__TASK DIRECTIONS__: Which lines run from the one with "You are a computer-use agent. 700x750 pixels." through the end of the data? Retype them exactly, without pictures.

__DATA TO USE__:

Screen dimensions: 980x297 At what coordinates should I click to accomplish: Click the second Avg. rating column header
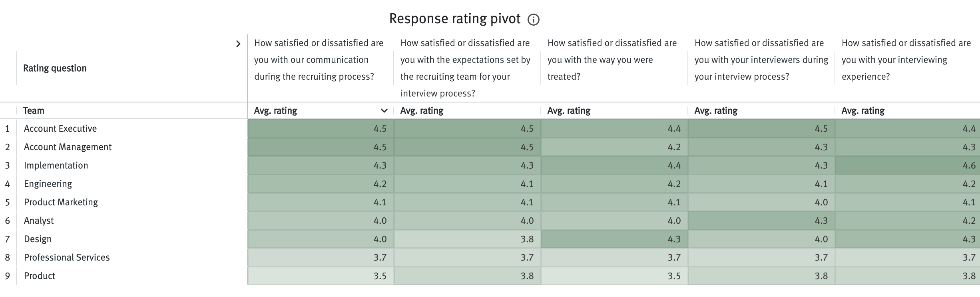pos(422,110)
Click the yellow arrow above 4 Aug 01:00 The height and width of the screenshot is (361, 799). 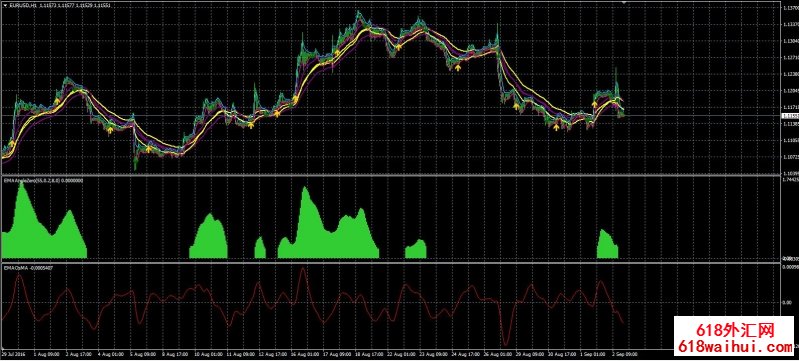click(110, 130)
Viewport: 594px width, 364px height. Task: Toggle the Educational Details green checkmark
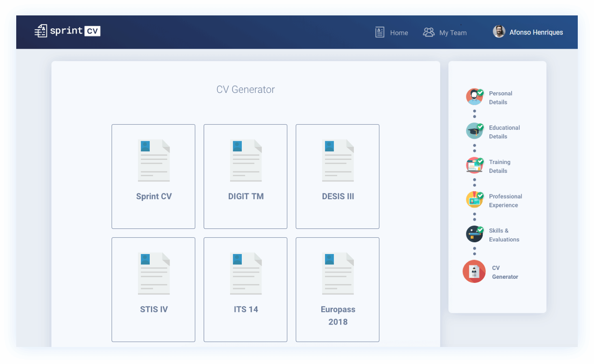(x=481, y=126)
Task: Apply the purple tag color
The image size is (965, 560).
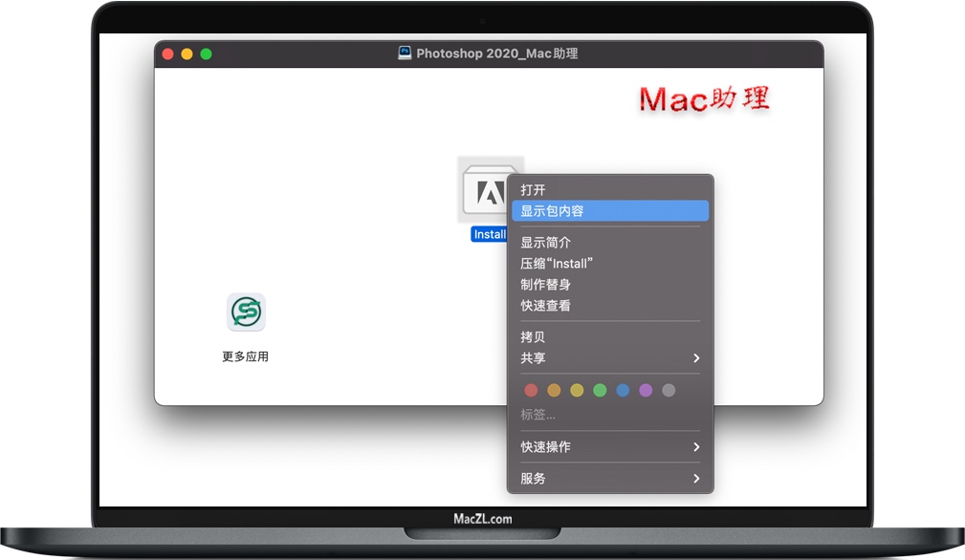Action: (646, 390)
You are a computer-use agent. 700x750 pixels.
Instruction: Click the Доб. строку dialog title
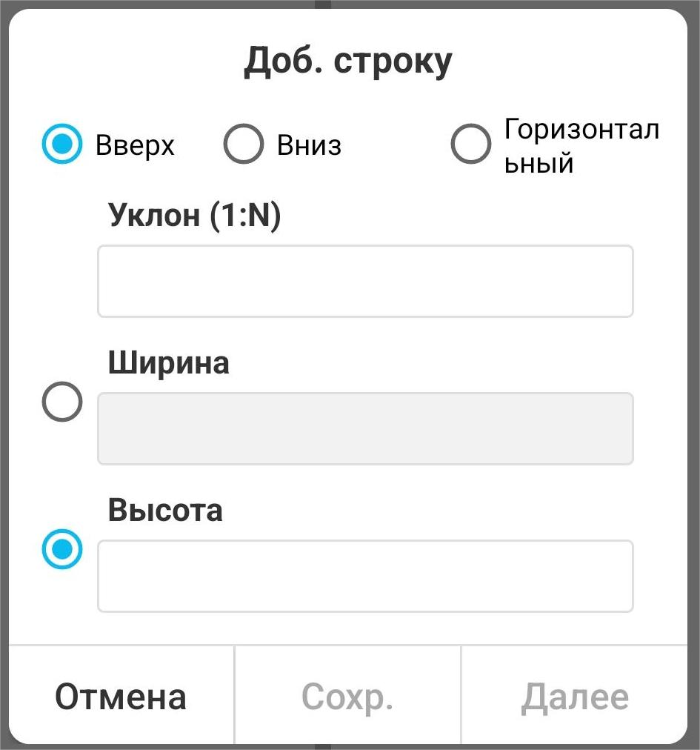(x=348, y=62)
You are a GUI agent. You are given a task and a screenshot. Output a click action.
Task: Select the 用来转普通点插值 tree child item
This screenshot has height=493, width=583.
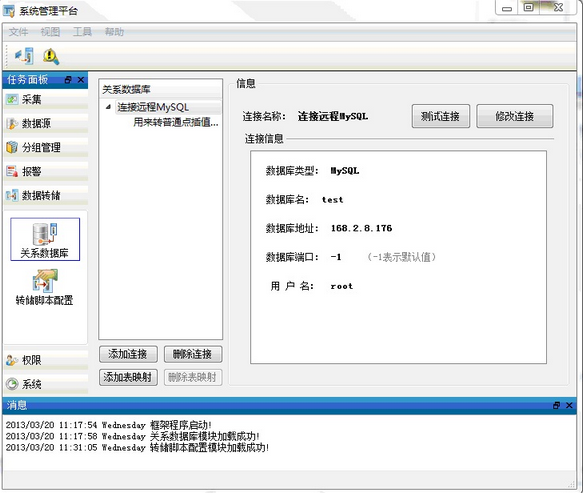click(175, 122)
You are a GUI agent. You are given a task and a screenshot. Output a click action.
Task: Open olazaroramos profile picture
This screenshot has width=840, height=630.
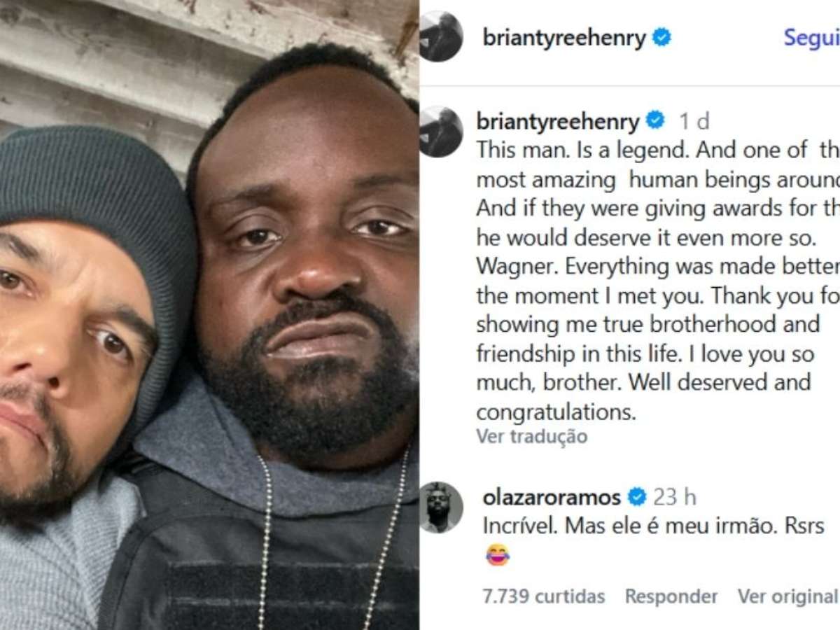point(441,507)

__SOLUTION TO THIS EXERCISE__:
You are a computer-use agent. 700x750 pixels.
Instruction: Click the Доб. строку dialog title
(x=348, y=62)
You are a GUI agent. You are given a task and a screenshot. Output a click action.
Task: Select the 用来转普通点插值 tree child item
This screenshot has height=493, width=583.
click(175, 122)
You are a GUI agent. You are given a task and a screenshot. Output a click action.
Task: Open olazaroramos profile picture
This screenshot has width=840, height=630.
point(441,507)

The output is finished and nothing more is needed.